- [取り組む課題]
以下の中古車売却の仕訳に関する抜粋のうち、「仕訳の方法は全部で8種類ある」を含む箇所から書き始め、「以下の条件で解説していきます。」まで書いたら止めてください。一字一句変えずに書き写すこと。

- [提供された抜粋]
========================

リサイクル預託金の仕訳は、その他の資産に「リサイクル預託金」と鑑定科目を新設すると分かりやすいです。
仕訳の方法は全部で8種類ある
上記では、中古車の売却する際の仕訳のポイントについて紹介しました。ここからは、仕訳の方法について解説していきます。仕訳方法は以下の4種類です。
- ・法人✕直接法
- ・法人✕間接法
- ・個人✕直接法
- ・個人✕間接法
上記の4つの方法について解説していきます。
法人の場合の仕訳
法人事業主が車を買取した際の仕訳方法を、直接法と間接法に分けて解説していきます。
以下の条件で解説していきます。
- ・3年乗って車を売却
・購入金額:2,160,000円
・売却額:864,000円
・3年間の減価償却累計額:1,080,000円
・期首の車の帳簿価額:1,080,000円
・リサイクル預託金:18,000円
・消費税:8%
直接法
直接法の税込・税抜きの仕訳方法について表にまとめています。

========================

- [抽出した情報]
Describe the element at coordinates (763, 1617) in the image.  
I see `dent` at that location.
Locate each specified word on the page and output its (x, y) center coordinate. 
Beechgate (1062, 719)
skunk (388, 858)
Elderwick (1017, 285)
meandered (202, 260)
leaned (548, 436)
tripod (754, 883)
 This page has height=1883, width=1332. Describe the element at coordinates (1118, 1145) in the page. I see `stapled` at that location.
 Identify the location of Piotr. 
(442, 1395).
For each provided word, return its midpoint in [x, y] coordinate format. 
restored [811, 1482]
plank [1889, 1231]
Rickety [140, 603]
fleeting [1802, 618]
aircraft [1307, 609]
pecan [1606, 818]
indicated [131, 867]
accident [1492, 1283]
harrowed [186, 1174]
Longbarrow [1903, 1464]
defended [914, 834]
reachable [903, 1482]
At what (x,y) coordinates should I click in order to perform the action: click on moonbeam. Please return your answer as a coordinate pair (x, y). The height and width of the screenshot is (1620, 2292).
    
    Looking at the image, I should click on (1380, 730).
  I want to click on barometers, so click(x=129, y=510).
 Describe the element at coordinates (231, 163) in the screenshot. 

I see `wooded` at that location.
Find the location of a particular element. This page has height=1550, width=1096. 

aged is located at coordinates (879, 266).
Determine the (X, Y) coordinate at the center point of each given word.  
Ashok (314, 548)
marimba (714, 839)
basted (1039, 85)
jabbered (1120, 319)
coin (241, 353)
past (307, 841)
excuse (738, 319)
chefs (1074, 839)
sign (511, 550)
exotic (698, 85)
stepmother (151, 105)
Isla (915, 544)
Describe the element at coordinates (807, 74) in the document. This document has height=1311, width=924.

========================

- [課題の解答]
仕訳の方法は全部で8種類ある
上記では、中古車の売却する際の仕訳のポイントについて紹介しました。ここからは、仕訳の方法について解説していきます。仕訳方法は以下の4種類です。
- ・法人✕直接法
- ・法人✕間接法
- ・個人✕直接法
- ・個人✕間接法
上記の4つの方法について解説していきます。
法人の場合の仕訳
法人事業主が車を買取した際の仕訳方法を、直接法と間接法に分けて解説していきます。
以下の条件で解説していきます。